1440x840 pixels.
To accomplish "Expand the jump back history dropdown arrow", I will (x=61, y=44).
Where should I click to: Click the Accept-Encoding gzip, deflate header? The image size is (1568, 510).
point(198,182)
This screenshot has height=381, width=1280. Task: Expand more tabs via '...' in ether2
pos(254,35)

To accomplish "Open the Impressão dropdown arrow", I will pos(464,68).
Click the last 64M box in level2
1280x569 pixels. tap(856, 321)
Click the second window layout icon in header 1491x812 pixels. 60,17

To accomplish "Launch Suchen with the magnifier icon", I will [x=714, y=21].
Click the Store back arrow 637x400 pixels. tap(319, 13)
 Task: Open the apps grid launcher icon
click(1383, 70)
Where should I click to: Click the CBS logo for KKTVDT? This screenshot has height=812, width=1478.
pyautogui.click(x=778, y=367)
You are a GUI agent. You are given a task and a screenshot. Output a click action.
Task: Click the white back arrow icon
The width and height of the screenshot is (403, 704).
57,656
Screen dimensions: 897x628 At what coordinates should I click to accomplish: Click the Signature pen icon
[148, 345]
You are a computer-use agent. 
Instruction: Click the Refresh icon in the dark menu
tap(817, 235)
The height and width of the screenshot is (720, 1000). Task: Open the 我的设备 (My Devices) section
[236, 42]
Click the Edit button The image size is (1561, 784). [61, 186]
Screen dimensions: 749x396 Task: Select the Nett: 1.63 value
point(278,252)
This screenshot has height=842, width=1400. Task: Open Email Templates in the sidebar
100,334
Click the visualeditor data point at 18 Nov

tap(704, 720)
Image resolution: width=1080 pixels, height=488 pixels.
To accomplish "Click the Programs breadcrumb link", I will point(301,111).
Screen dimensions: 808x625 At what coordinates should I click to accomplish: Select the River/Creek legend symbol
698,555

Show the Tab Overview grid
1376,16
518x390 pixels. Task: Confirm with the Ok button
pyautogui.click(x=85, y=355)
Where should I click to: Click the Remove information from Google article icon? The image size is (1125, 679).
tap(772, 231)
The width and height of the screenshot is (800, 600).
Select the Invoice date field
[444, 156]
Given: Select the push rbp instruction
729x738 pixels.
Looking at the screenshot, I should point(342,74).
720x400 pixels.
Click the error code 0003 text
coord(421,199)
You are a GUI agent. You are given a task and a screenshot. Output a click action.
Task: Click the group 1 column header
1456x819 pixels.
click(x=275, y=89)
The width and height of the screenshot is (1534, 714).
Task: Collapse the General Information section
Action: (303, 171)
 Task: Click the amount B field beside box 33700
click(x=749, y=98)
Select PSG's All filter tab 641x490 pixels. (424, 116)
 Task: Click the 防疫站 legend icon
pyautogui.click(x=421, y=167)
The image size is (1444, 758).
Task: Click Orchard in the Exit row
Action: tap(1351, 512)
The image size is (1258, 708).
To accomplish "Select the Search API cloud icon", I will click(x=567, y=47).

++++++++++

Print all of the records above again, with every line unchanged.

ANSWER IN FULL:
1440x840 pixels.
To accomplish "Expand the jump back history dropdown arrow", I will (x=61, y=44).
Where should I click to: Click the Accept-Encoding gzip, deflate header? The image size is (1568, 510).
point(198,182)
This screenshot has height=381, width=1280. Task: Expand more tabs via '...' in ether2
pos(254,35)

To accomplish "Open the Impressão dropdown arrow", I will pos(464,68).
Click the last 64M box in level2
1280x569 pixels. tap(856, 321)
Click the second window layout icon in header 1491x812 pixels. 60,17

To accomplish "Launch Suchen with the magnifier icon", I will [x=714, y=21].
Click the Store back arrow 637x400 pixels. tap(319, 13)
 Task: Open the apps grid launcher icon
click(1383, 70)
Where should I click to: Click the CBS logo for KKTVDT? This screenshot has height=812, width=1478.
pyautogui.click(x=778, y=367)
You are a GUI agent. You are given a task and a screenshot. Output a click action.
Task: Click the white back arrow icon
The width and height of the screenshot is (403, 704).
57,656
Screen dimensions: 897x628 At what coordinates should I click to accomplish: Click the Signature pen icon
[148, 345]
You are a computer-use agent. 
Instruction: Click the Refresh icon in the dark menu
tap(817, 235)
The height and width of the screenshot is (720, 1000). Task: Open the 我的设备 (My Devices) section
[236, 42]
Click the Edit button The image size is (1561, 784). [61, 186]
Screen dimensions: 749x396 Task: Select the Nett: 1.63 value
point(278,252)
This screenshot has height=842, width=1400. Task: Open Email Templates in the sidebar
100,334
Click the visualeditor data point at 18 Nov

tap(704, 720)
Image resolution: width=1080 pixels, height=488 pixels.
To accomplish "Click the Programs breadcrumb link", I will point(301,111).
Screen dimensions: 808x625 At what coordinates should I click to accomplish: Select the River/Creek legend symbol
698,555

Show the Tab Overview grid
1376,16
518x390 pixels. Task: Confirm with the Ok button
pyautogui.click(x=85, y=355)
Where should I click to: Click the Remove information from Google article icon? The image size is (1125, 679).
tap(772, 231)
The width and height of the screenshot is (800, 600).
Select the Invoice date field
[444, 156]
Given: Select the push rbp instruction
729x738 pixels.
Looking at the screenshot, I should point(342,74).
720x400 pixels.
Click the error code 0003 text
coord(421,199)
You are a GUI agent. You are given a task and a screenshot. Output a click action.
Task: Click the group 1 column header
1456x819 pixels.
click(x=275, y=89)
The width and height of the screenshot is (1534, 714).
Task: Collapse the General Information section
Action: (303, 171)
 Task: Click the amount B field beside box 33700
click(x=749, y=98)
Select PSG's All filter tab 641x490 pixels. (424, 116)
 Task: Click the 防疫站 legend icon
pyautogui.click(x=421, y=167)
The image size is (1444, 758).
Task: Click Orchard in the Exit row
Action: tap(1351, 512)
The image size is (1258, 708).
To accomplish "Select the Search API cloud icon", I will click(x=567, y=47).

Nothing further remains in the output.